Retour

imprimer l'article Imprimer

archiveXML - 2003

Moravie

La vigne - n°149 - décembre 2003 - page 0

La plus grande région viticole de la République tchèque est souvent comparée à l'Alsace. Elle veut s'inspirer de son système qui combine AOC et mention des cépages. Elle mise sur le tourisme pour se développer.

Le vignoble de Moravie, proche de la frontière autrichienne, couvre 10 864 ha. Cette région, souvent appelée ' Alsace de l'Est ', se situe à la même latitude, sous un climat continental et produit aussi des vins de cépages, à 70 % blancs : tramin, müller-thurgau, ryzlink (riesling), chardonnay, moravsky muskat (muscat morave)... Les variétés rouges portent des noms moins familiers : frankovka, svatovavrinecké... La ressemblance avec l'Alsace va encore s'accentuer. ' En 1995, nous avons adopté le principe allemand, basé sur le taux de sucre des raisins récoltés. Mais c'est sans avenir , constate Marek Spalek, directeur du Centre national viticole de la République tchèque, situé à Valtice, au coeur du vignoble. Les vignerons les plus actifs veulent adopter les appellations d'origine selon le principe alsacien, avec indication du cépage et du lieu : soit la Moravie et ses sous-régions, ou la Bohême, qui compte 458 ha de vigne près de Prague. ' Marek Spalek espère que cette loi sur les VOP (vino originalni produkce ) sera votée avant l'entrée de la République tchèque dans l'Union européenne, le 1 er mai 2004. L'ouverture des frontières réjouit les vignerons moraves qui espèrent la visite de touristes autrichiens. Actuellement, ils visent un marché local, plutôt haut de gamme.

La consommation nationale de vin est faible : 16 l/an/habitant, pour dix millions de Tchèques. Les 500 000 hl de production annuelle couvrent à peine le tiers de ces besoins. Les Tchèques importent donc plus d'un million d'hectolitres d'Italie, d'Espagne, d'Autriche. Ils achètent peu en France (3,2 % en volume des importations et 10,8 % en valeur en 2002).

CONSIGNE 1 >>
Veuillez recopier les lignes des enregistrements, de la ligne contenant « PREFERENCES [PREFERENCES, Opens » jusqu'à la ligne contenant « Terms of Use » incluse, en renommant « Privacy Notice » en « Privacy Statement » et sans rien changer d'autre.

ENTRÉES >>

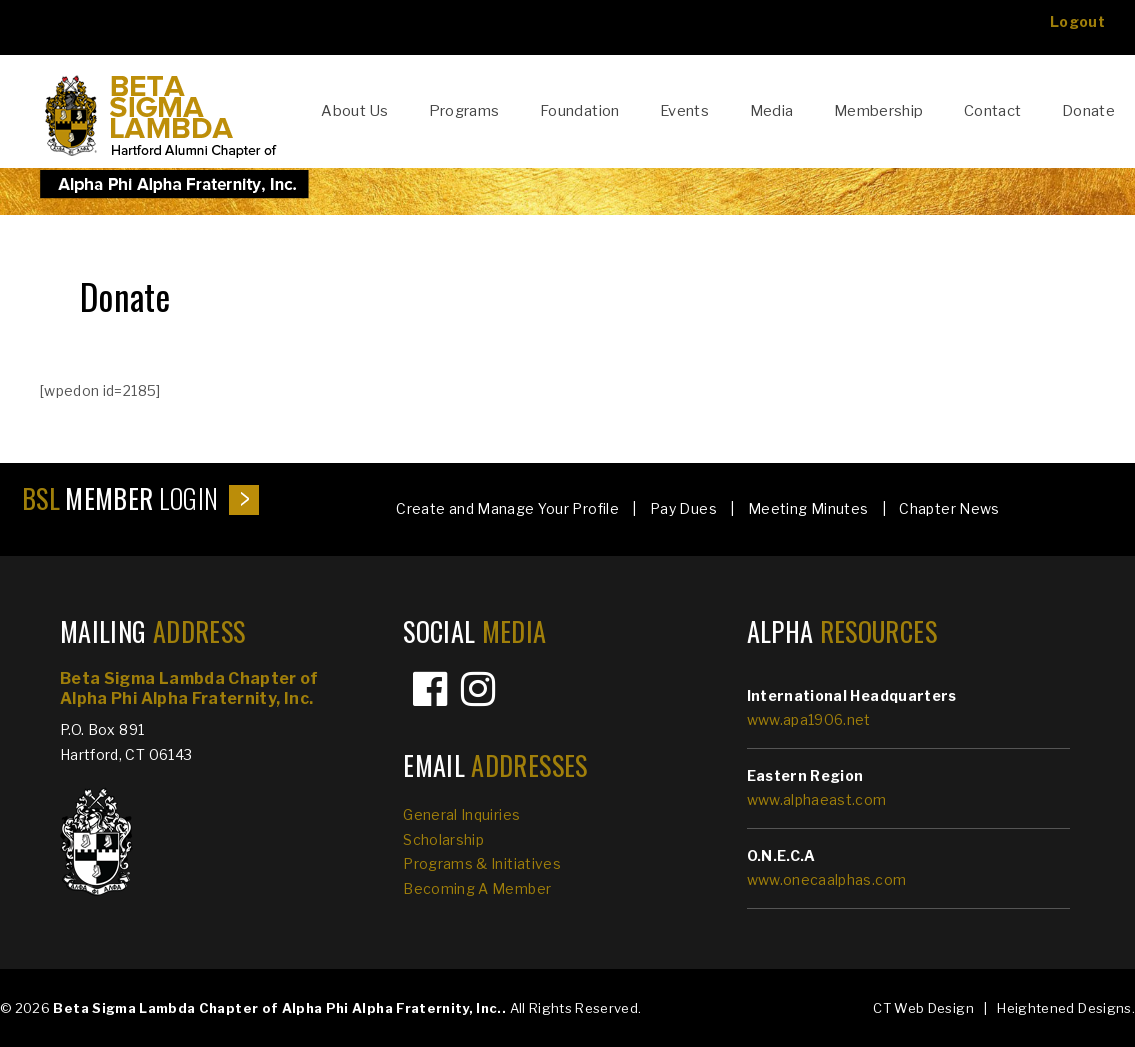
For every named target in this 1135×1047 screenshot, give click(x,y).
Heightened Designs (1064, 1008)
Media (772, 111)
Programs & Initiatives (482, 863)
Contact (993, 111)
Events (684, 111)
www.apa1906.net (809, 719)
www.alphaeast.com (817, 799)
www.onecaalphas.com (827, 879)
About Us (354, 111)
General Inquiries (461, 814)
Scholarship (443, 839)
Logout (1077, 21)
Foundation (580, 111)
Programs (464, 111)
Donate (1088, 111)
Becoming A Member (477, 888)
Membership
==
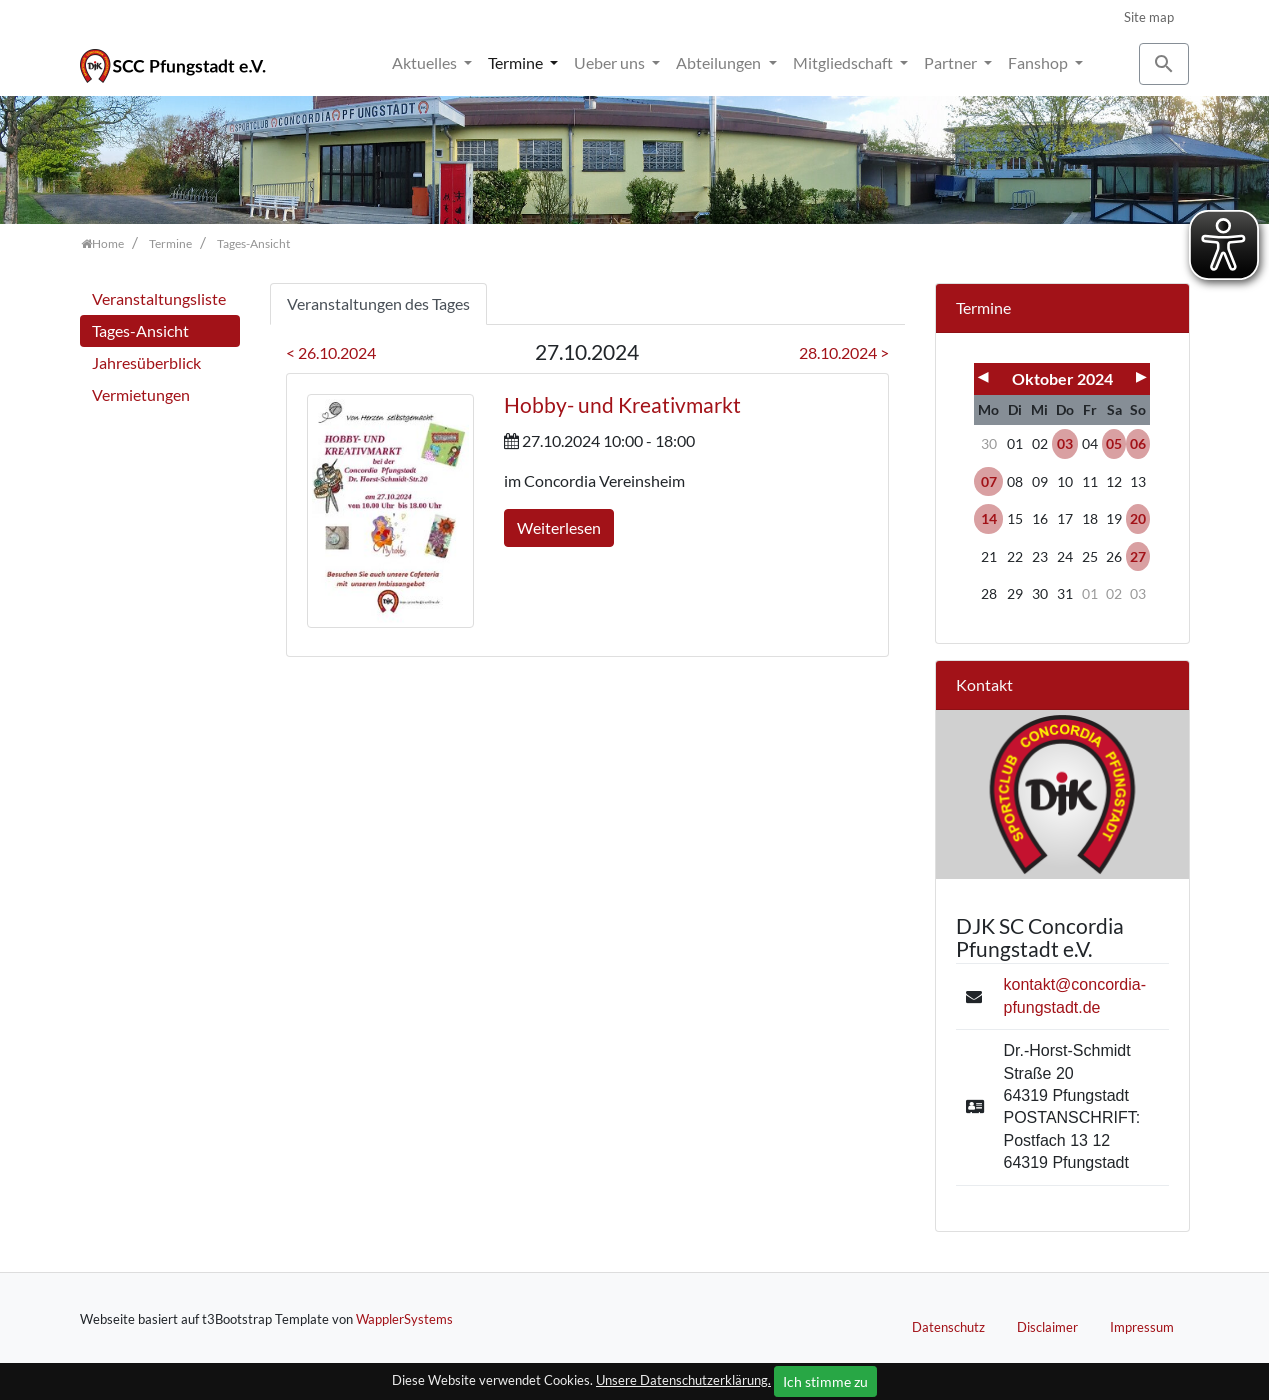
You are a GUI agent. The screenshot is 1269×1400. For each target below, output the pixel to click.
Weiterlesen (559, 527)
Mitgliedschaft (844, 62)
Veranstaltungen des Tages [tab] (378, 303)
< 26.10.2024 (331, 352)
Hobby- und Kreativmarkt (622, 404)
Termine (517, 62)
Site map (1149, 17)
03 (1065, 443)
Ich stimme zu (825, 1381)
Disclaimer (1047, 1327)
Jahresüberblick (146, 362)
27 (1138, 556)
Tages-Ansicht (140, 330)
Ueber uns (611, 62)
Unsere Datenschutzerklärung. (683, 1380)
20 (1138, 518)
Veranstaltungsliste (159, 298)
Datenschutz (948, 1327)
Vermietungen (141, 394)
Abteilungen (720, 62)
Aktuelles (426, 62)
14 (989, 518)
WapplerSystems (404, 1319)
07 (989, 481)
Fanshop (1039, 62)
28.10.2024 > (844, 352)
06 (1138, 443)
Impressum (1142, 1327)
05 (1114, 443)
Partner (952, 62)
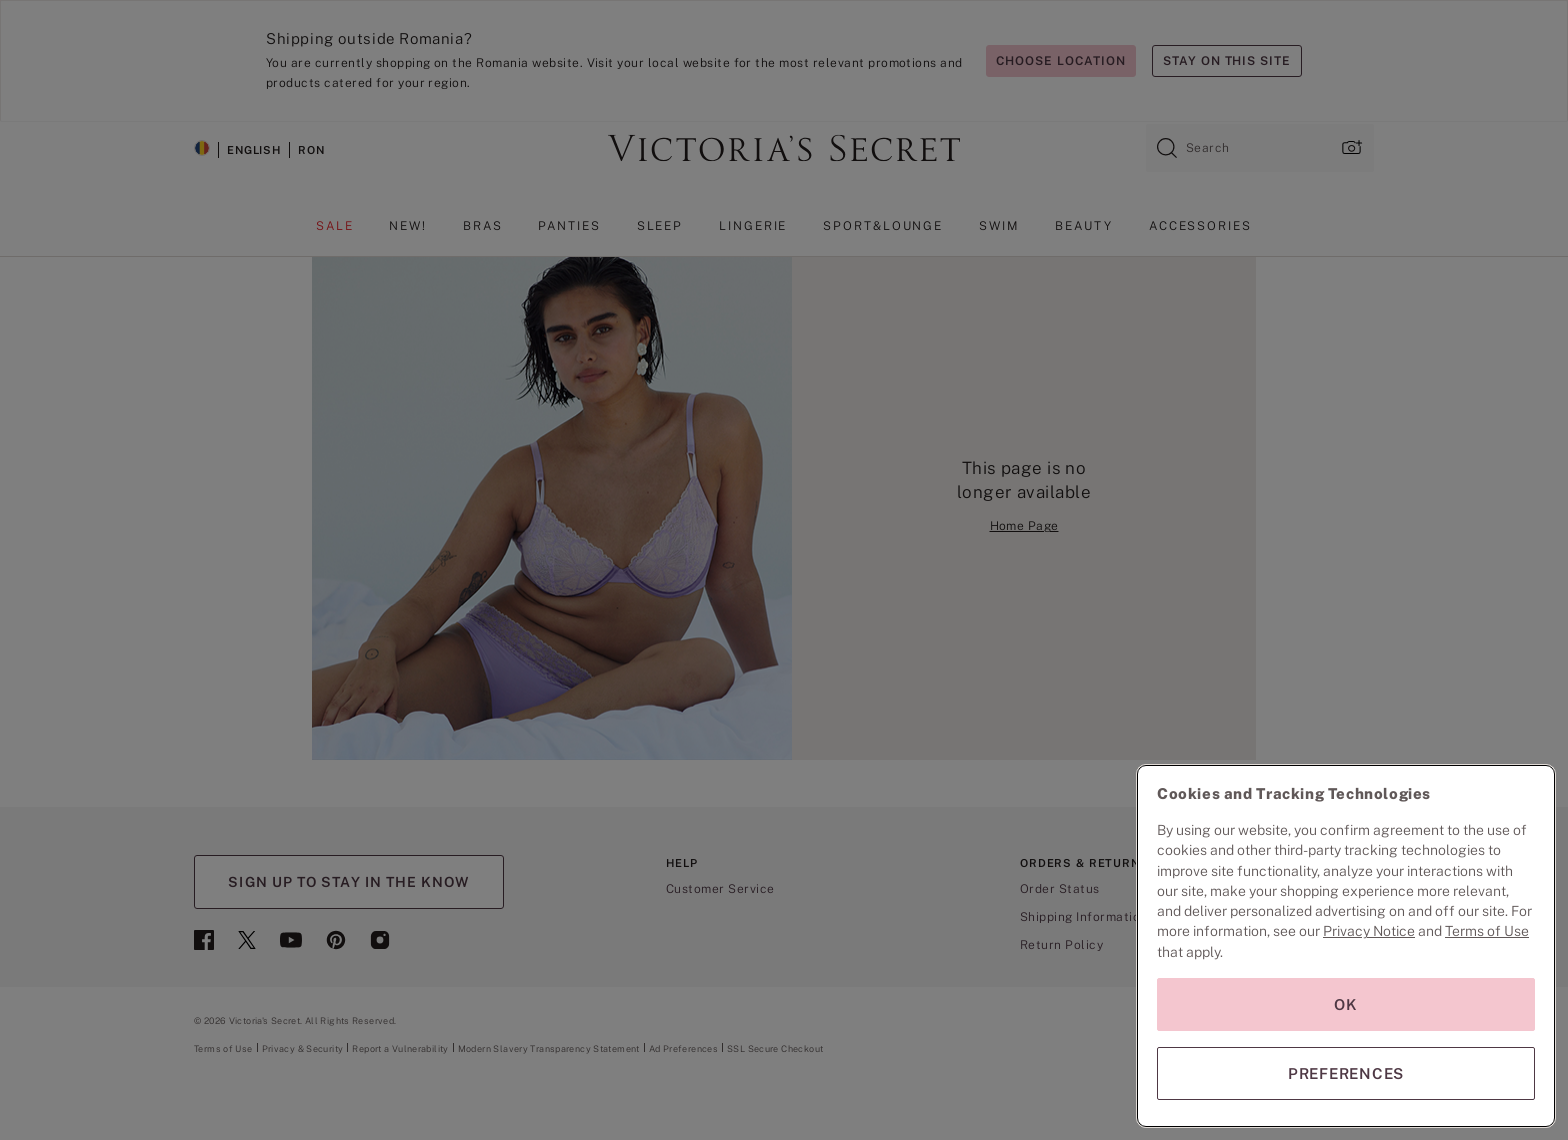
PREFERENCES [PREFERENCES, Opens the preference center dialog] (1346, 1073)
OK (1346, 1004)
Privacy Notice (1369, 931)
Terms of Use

CONSIGNE 2 >>
Selon le texte sur le vignoble de Moravie, quelle superficie ce vignoble couvre-t-il ?

CORRIGÉ 1 >>
PREFERENCES [PREFERENCES, Opens the preference center dialog] (1346, 1073)
OK (1346, 1004)
Privacy Statement (1369, 931)
Terms of Use

CORRIGÉ 2 >>
10 864 ha.